Elon Musk’s company operates more than 6,000 Starlink satellites, providing broadband access from Argentina to Zimbabwe, while Chinese companies have only a few dozen. SpaceX is the pioneer in reusing parts of its rockets, enabling the company to slash its costs, and is now testing the much larger reusable Starship rocket. Chinese companies rely on single-use ones with older technology.

Customers from all around the world pay to have cargo carried aloft by Musk’s rockets, but Chinese rockets largely carry domestic payloads. It’s no wonder, then, that SpaceX had about 100 launches in 2023, eight times more than all Chinese private-sector startups combined.
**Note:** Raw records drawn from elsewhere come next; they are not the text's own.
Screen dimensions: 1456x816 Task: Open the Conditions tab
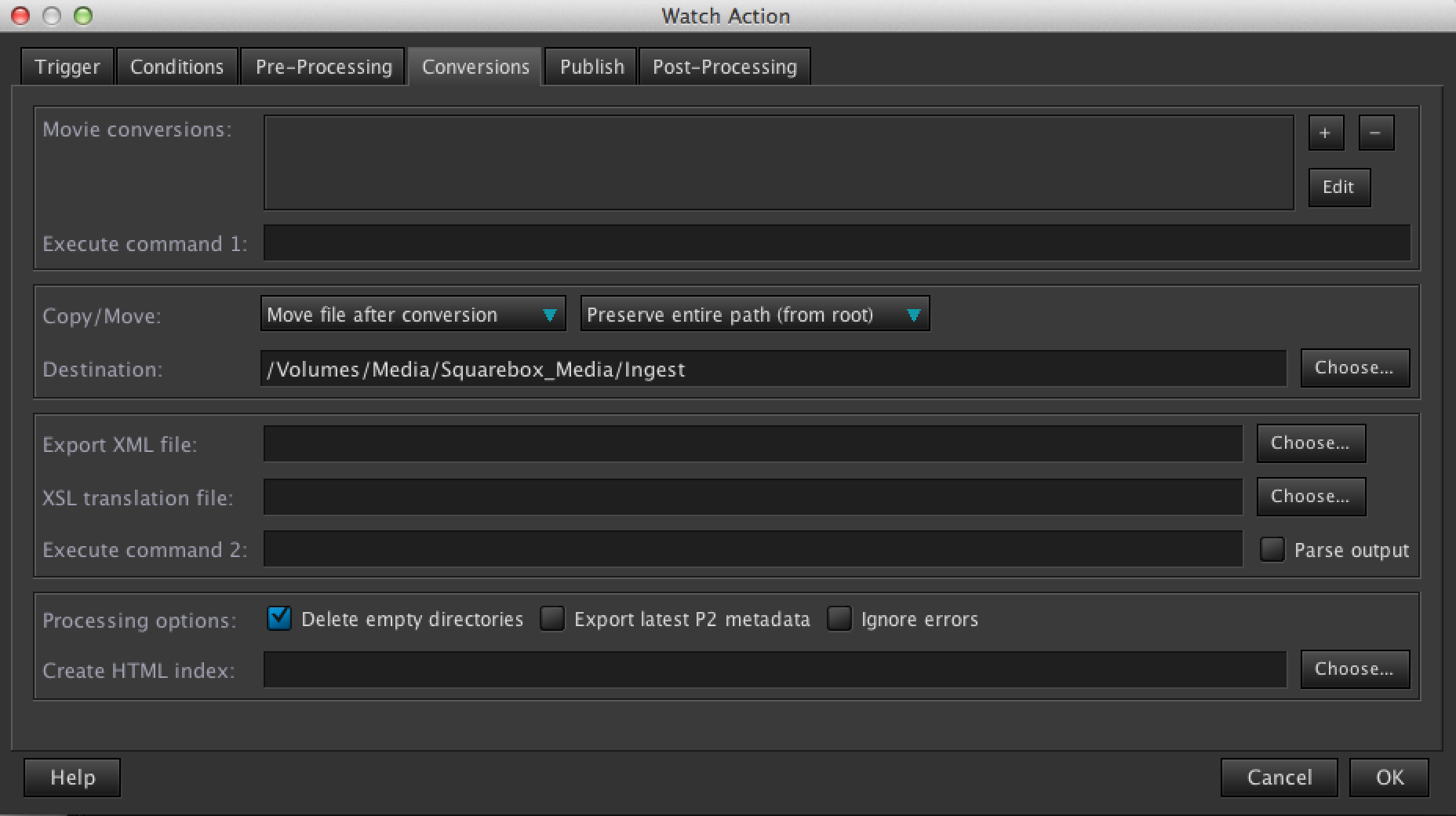[177, 67]
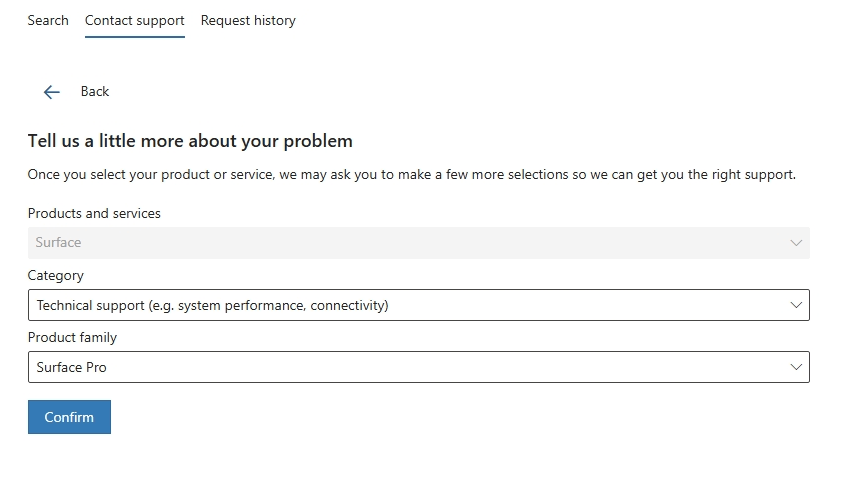Click the selected "Surface Pro" value text
Image resolution: width=859 pixels, height=492 pixels.
click(x=72, y=367)
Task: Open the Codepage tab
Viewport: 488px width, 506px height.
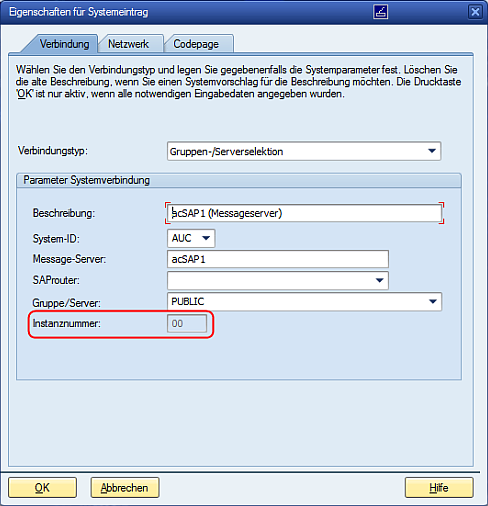Action: [x=196, y=44]
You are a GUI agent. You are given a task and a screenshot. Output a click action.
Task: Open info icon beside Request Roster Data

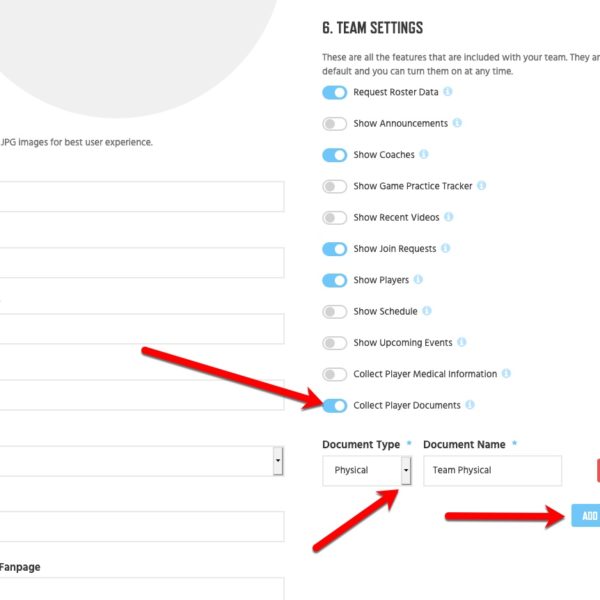point(447,92)
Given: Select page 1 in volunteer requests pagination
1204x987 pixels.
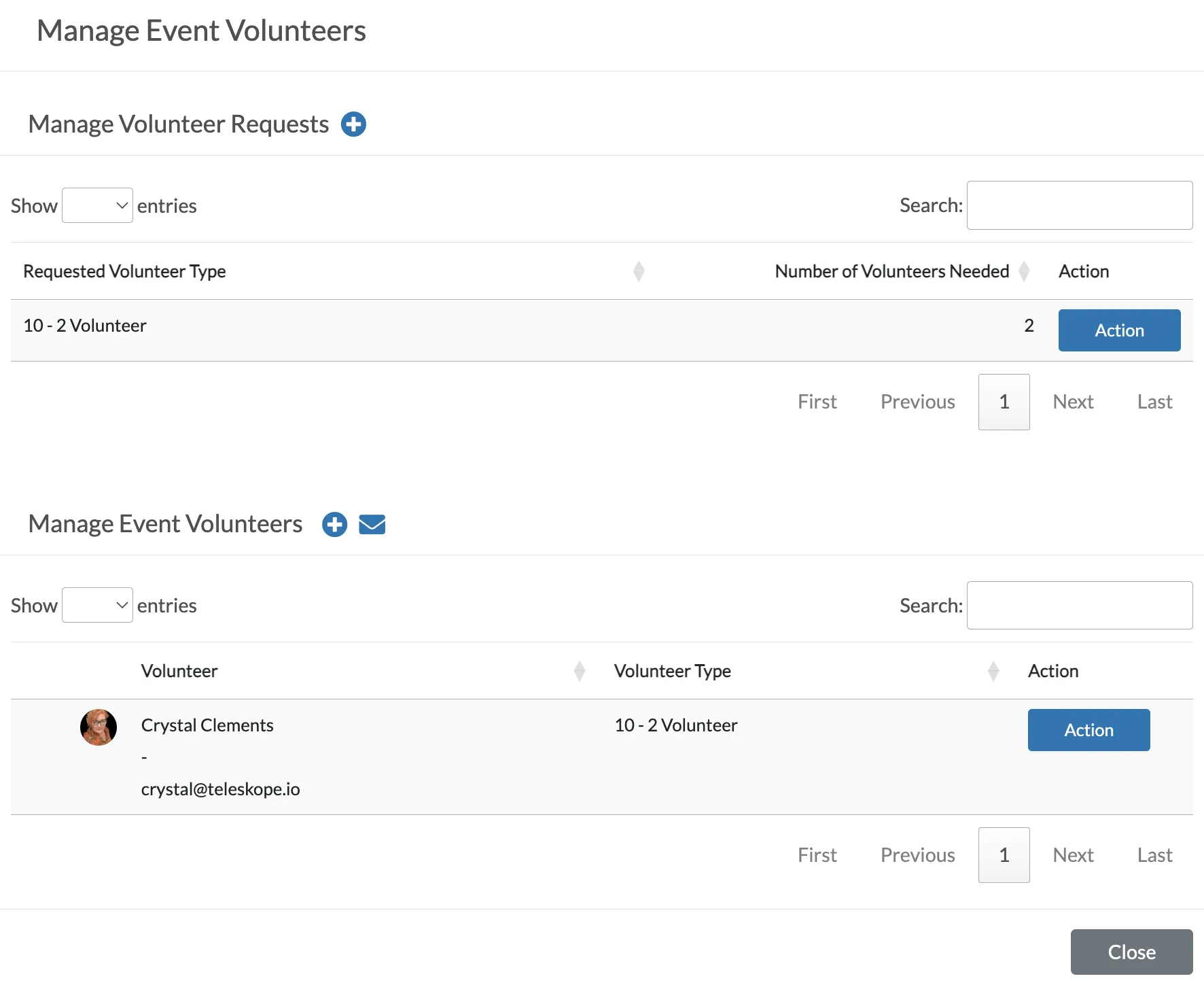Looking at the screenshot, I should coord(1004,402).
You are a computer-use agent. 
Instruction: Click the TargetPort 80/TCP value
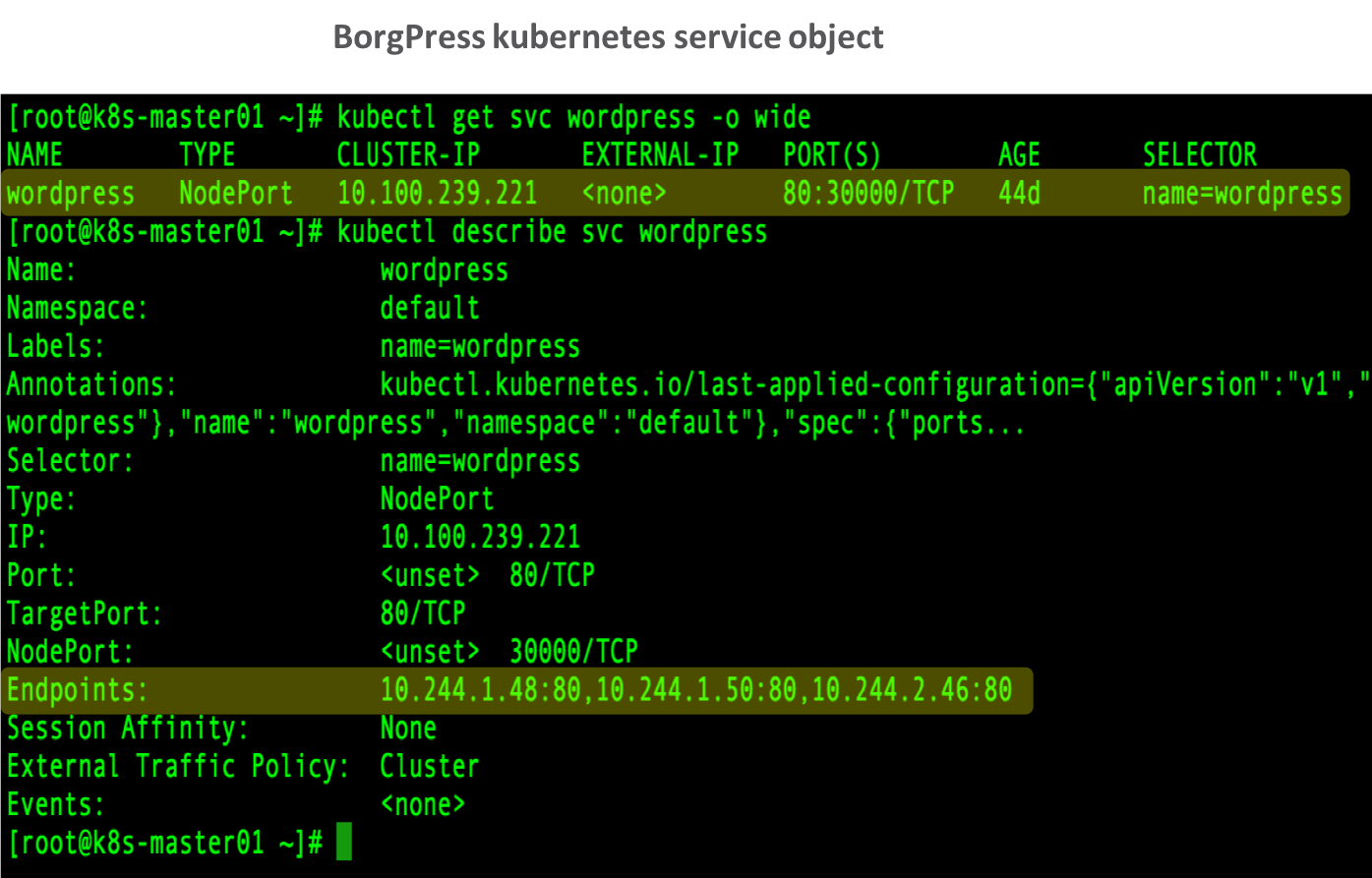pos(423,614)
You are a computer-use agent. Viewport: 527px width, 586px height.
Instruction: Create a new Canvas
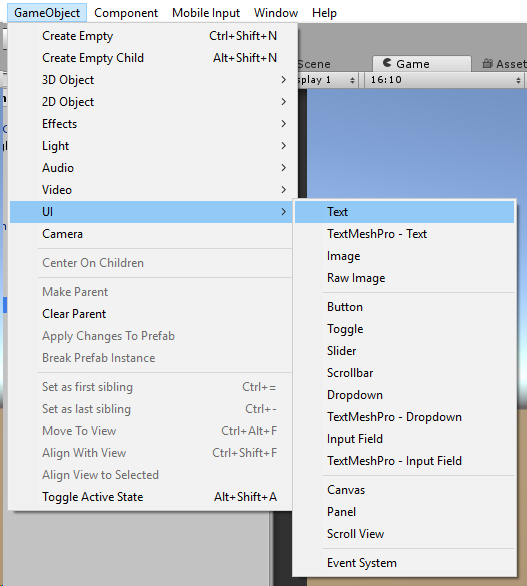coord(404,490)
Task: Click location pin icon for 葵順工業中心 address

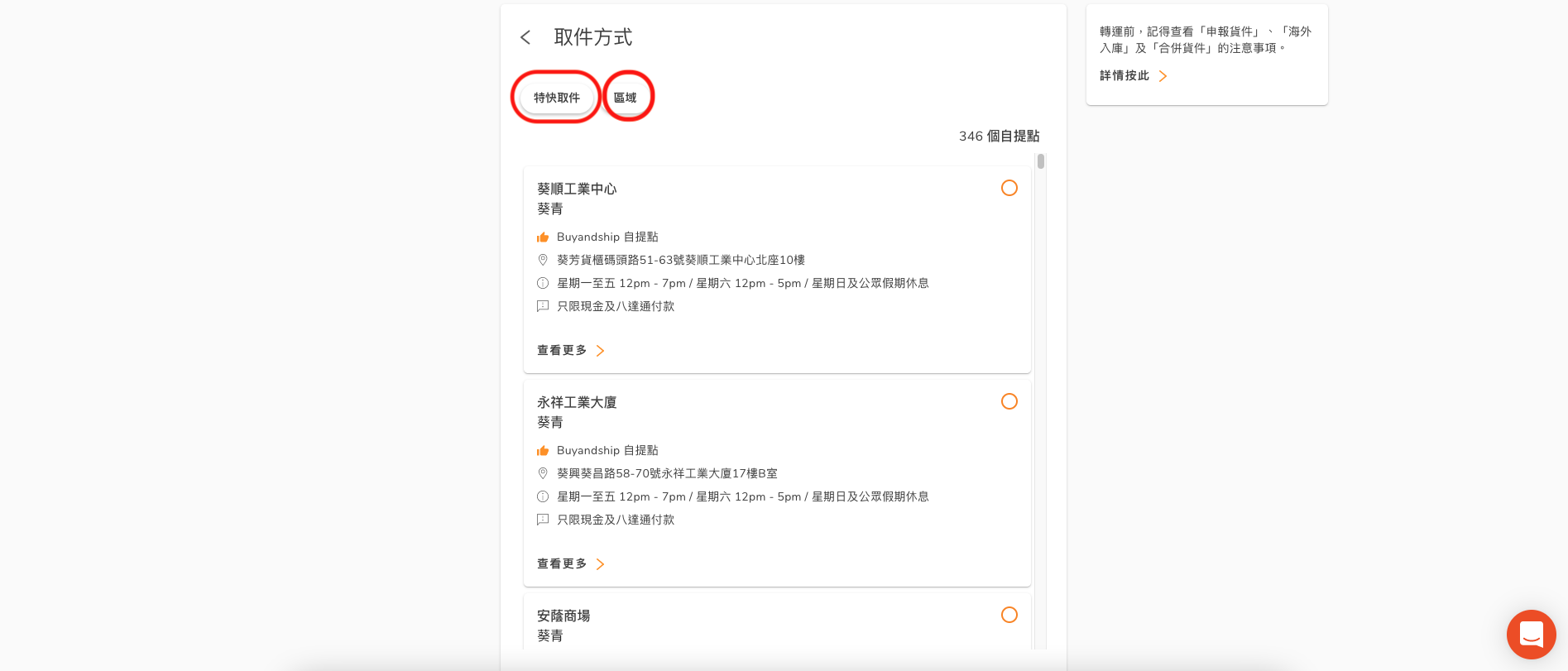Action: (x=543, y=260)
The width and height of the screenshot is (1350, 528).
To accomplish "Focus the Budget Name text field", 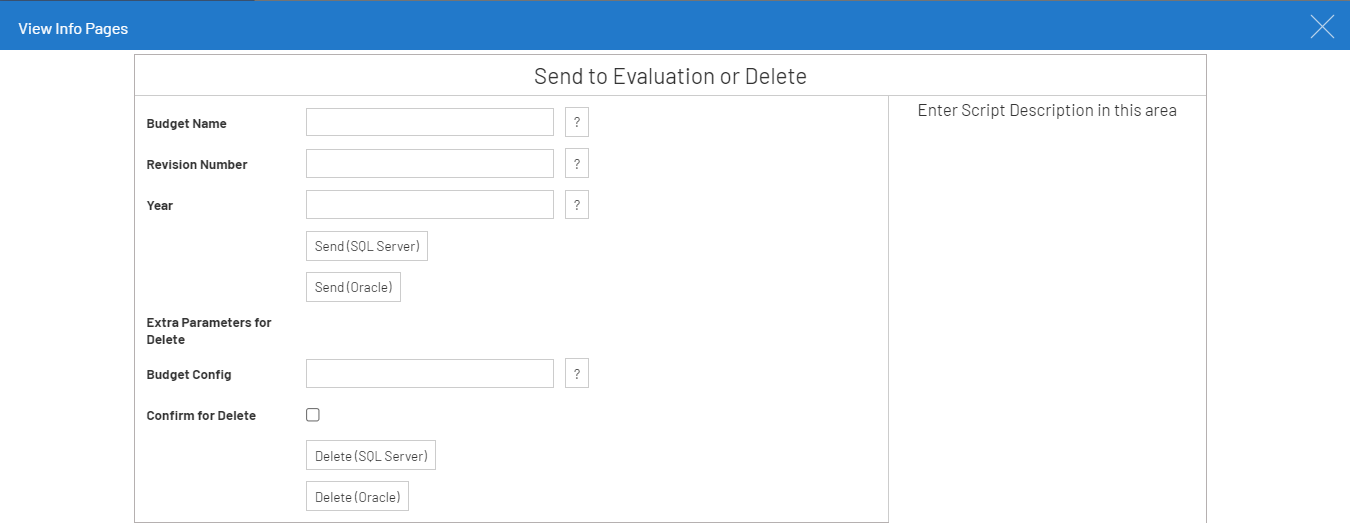I will pos(429,123).
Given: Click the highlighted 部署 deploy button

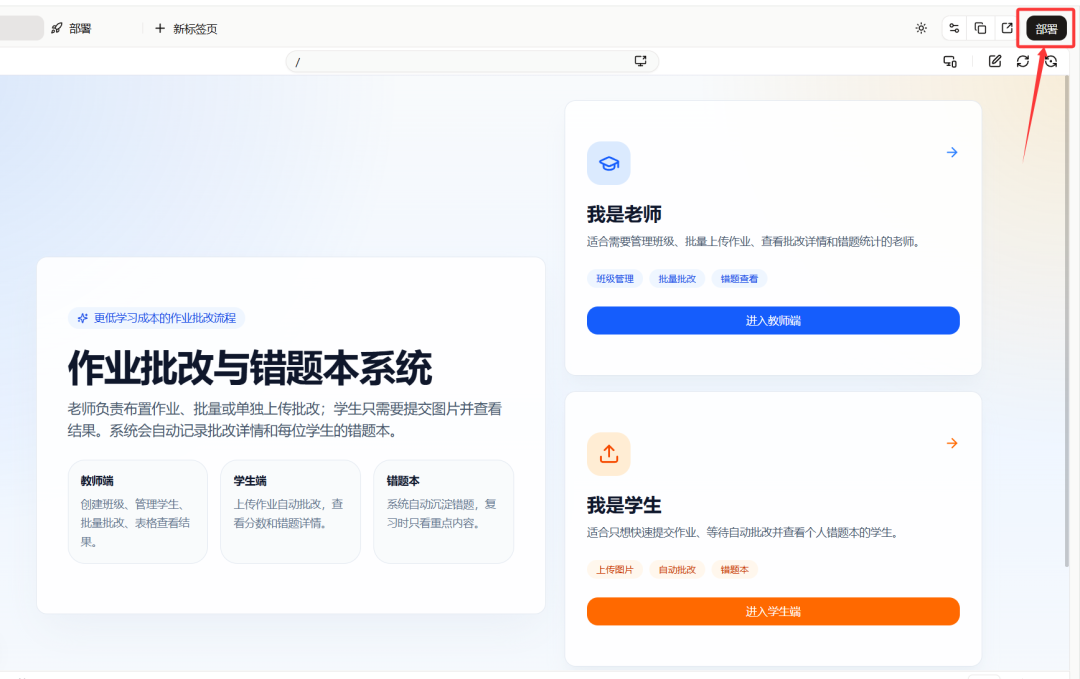Looking at the screenshot, I should pos(1046,28).
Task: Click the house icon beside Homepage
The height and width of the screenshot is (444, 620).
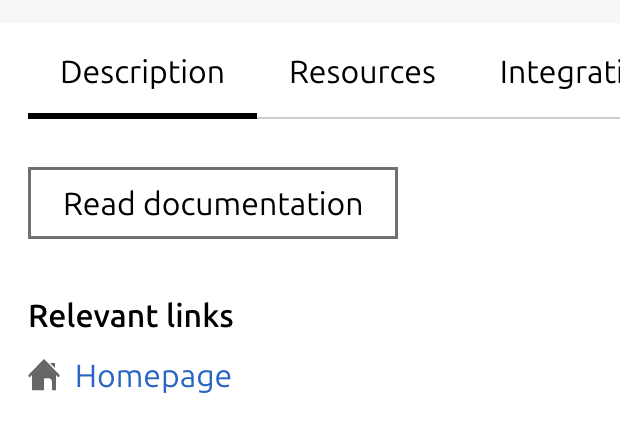Action: click(44, 376)
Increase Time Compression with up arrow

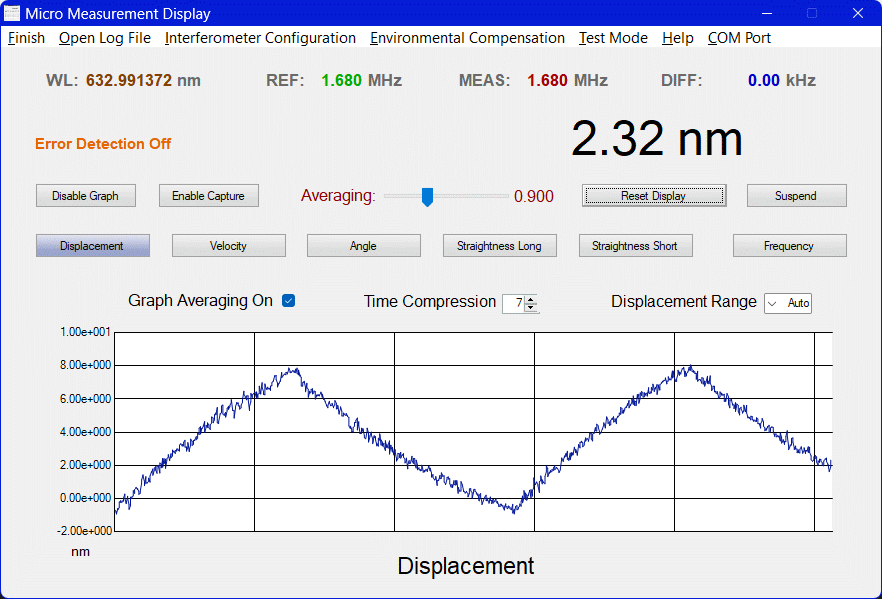[531, 299]
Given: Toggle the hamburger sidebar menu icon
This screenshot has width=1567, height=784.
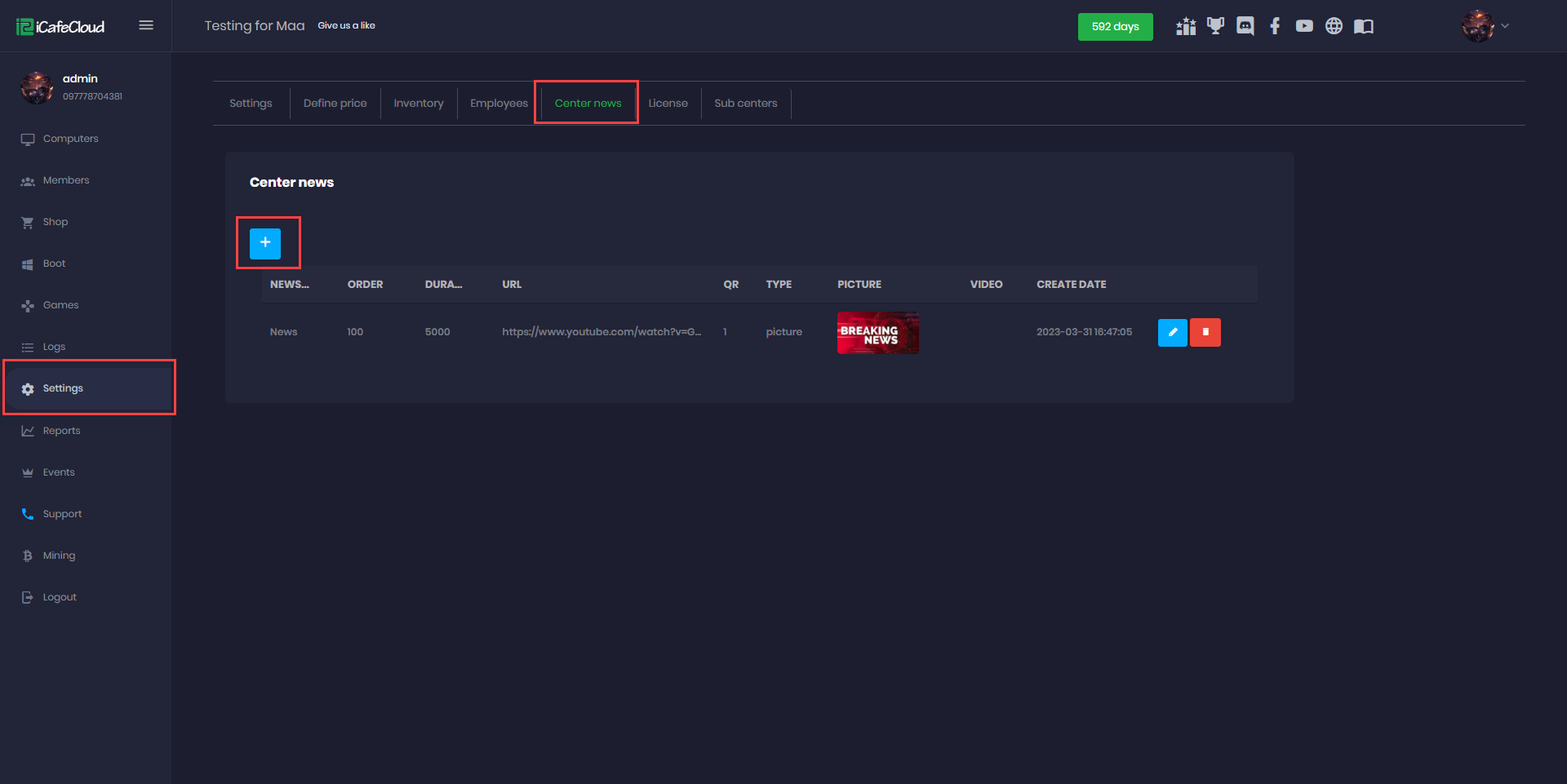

This year the gap is even bigger, with fewer than 10 launches of Chinese startups’ rockets and more than 90 for Musk’s Falcon series. (Including state-owned rockets, China launched about 50 times through September.)

“Their rockets are now flying routinely and executing commercial missions, while China has not yet mastered this technology,” says Huo Liang, chief executive officer of Deep Blue Aerospace, a startup that’s developing rockets with boosters that can be recycled for multiple launches.

China is intent on changing that also-ran status. While Chinese space companies are doing well compared with their counterparts in Europe, India or Japan, Xi isn’t interested in comparisons with second- or third-tier players. His goal, as he pointed out during a meeting with space scientists on Sept. 23 in Beijing, is to “build China into a space power.”

The government is providing more aid to its space business. That includes assistance in developing reusable rockets, such as a new center in Beijing to help transfer technology to the companies. In September startups Deep Blue and LandSpace Technology both conducted their most ambitious tests yet of vertical takeoff and landing—a must for reusable rockets—and several startups and government-owned companies aim for missions in 2025 and 2026.

Chinese satellite makers are also ramping up production, and companies are expanding their orbital communications networks. In August a Chinese rocket launched into orbit 18 new Spacesail satellites, the first batch in a long-anticipated low-Earth orbit (LEO) constellation intended to rival Starlink. Geespace, a subsidiary of Chinese automotive conglomerate Zhejiang Geely Holding Group, in September sent 10 satellites to low-Earth orbit, its second launch this year. Geely now has 30 satellites and plans to have a 72-satellite constellation by the end of 2025.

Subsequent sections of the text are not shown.